[Word and element locating lines]
— START —

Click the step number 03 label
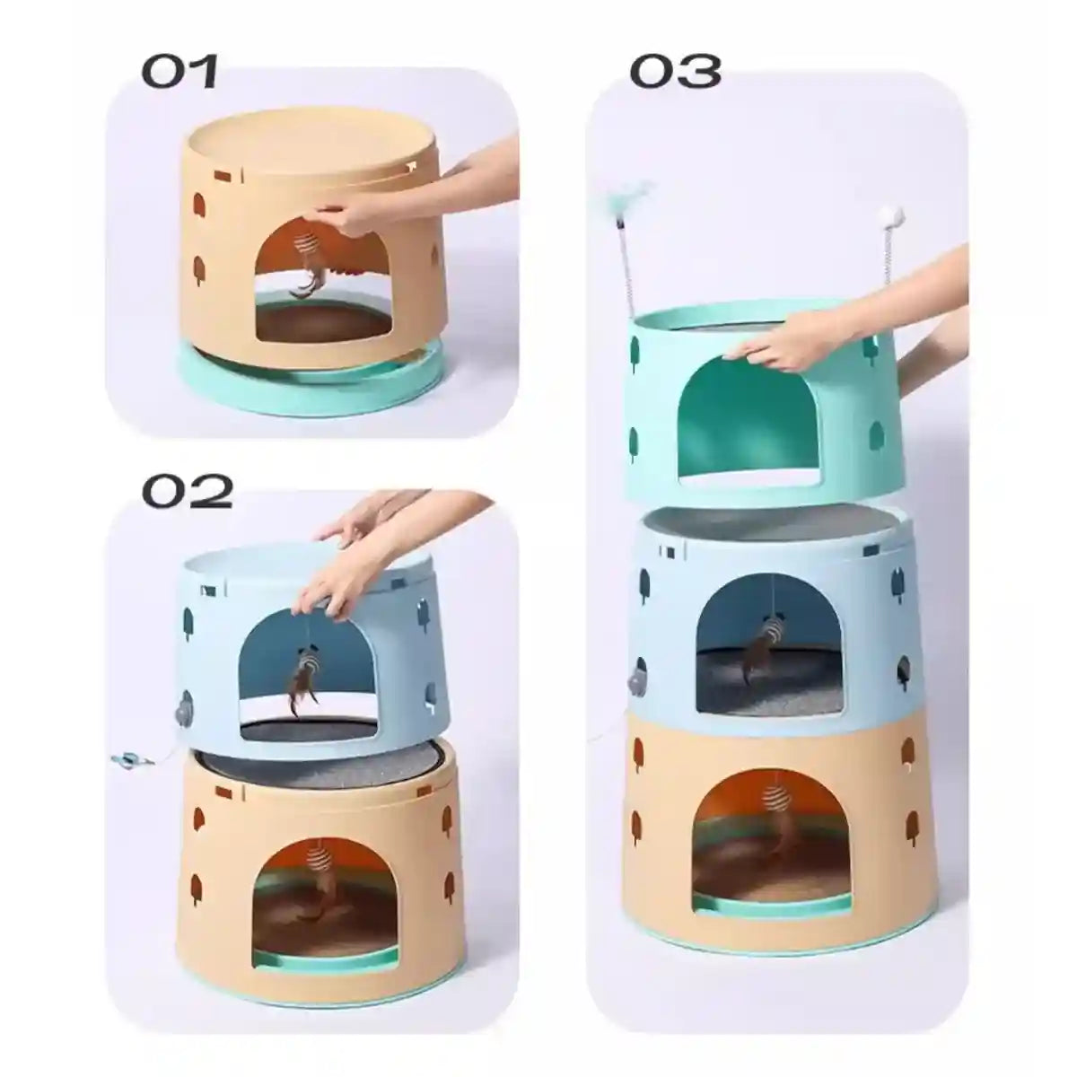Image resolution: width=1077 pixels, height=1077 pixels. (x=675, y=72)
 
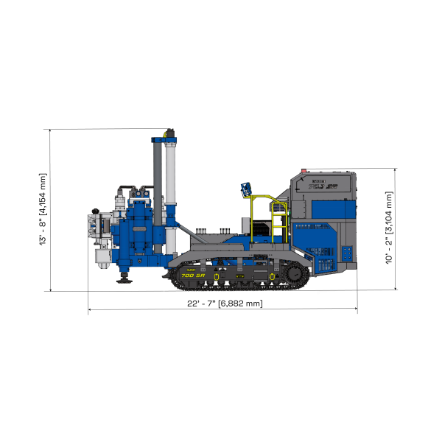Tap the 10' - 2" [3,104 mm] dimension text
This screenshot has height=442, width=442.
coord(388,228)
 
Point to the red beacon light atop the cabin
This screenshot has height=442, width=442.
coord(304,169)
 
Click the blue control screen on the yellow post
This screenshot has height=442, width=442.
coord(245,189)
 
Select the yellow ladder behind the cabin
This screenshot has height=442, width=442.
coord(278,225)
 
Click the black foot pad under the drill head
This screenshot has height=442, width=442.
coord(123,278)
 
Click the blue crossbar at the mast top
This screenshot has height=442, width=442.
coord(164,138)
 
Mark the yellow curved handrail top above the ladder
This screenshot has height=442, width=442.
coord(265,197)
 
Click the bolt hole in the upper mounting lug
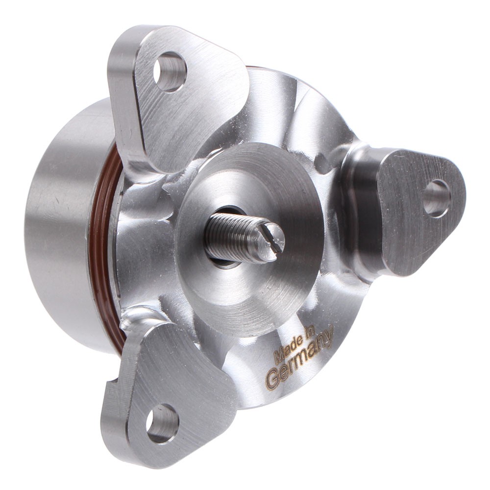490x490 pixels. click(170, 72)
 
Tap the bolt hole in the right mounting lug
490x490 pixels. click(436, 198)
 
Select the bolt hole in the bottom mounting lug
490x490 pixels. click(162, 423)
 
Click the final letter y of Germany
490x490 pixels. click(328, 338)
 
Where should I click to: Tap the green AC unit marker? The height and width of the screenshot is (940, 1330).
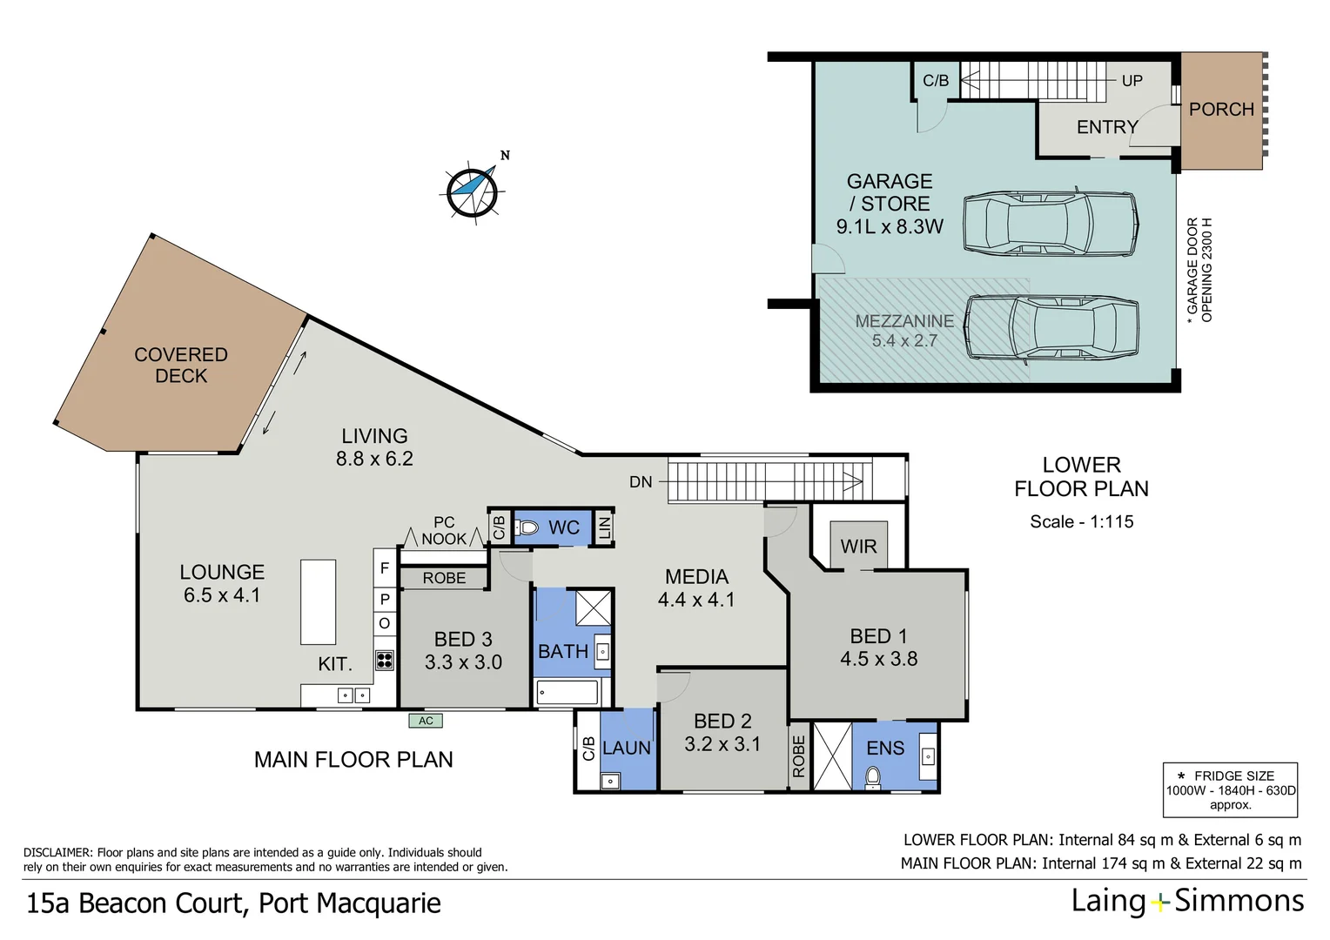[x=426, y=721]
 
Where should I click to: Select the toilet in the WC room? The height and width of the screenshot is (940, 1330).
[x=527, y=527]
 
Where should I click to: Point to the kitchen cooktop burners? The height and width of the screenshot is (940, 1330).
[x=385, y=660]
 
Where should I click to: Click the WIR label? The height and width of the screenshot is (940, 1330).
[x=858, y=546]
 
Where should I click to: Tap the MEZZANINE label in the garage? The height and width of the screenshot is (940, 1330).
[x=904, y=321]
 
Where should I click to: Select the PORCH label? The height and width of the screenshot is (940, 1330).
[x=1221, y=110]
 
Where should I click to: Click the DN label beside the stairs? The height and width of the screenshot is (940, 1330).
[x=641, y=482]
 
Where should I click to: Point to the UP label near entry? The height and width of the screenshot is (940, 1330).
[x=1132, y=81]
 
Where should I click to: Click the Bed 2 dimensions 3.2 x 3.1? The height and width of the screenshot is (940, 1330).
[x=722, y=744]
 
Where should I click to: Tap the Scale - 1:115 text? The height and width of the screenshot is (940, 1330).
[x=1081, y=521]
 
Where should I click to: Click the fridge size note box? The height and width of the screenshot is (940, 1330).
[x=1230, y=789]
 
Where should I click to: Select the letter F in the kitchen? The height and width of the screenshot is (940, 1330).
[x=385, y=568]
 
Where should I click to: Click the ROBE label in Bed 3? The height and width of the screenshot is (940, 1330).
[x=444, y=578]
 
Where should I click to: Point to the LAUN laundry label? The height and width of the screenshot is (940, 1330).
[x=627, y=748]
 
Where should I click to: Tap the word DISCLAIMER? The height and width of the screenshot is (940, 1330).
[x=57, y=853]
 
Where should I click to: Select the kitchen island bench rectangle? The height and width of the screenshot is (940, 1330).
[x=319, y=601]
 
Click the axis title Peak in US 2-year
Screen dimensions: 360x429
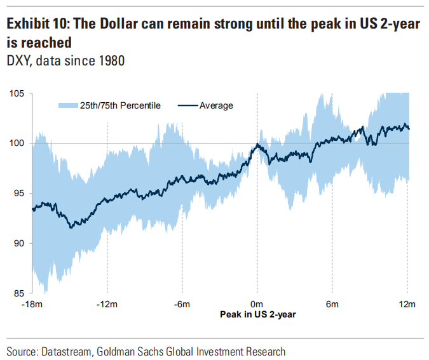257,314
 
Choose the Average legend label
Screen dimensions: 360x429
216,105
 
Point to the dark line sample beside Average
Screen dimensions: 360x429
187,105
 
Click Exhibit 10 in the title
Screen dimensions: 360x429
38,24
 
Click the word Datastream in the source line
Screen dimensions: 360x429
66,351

— END —

Copy the lines from the start through the line containing "coord(123,278)", keeping the requests. Multiply each coordinate in the answers by 2.15 and round to whole numbers, with halves rounded up, and leave out the pictures.

Click the step number 03 label
Image resolution: width=1077 pixels, height=1077 pixels. (x=1451, y=155)
 
Tap the 10' - 2" [3,104 mm] dimension text
This screenshot has height=442, width=442.
coord(834,490)
 
Point to the red beacon light atop the cabin
This screenshot has height=442, width=442.
coord(654,363)
 
Click the blue control screen on the yellow post
This screenshot has height=442, width=442.
coord(527,406)
 
Select the yellow ladder behind the cabin
This screenshot has height=442, width=442.
coord(598,484)
 
Click the black foot pad under the drill head
This screenshot has height=442, width=442.
coord(264,598)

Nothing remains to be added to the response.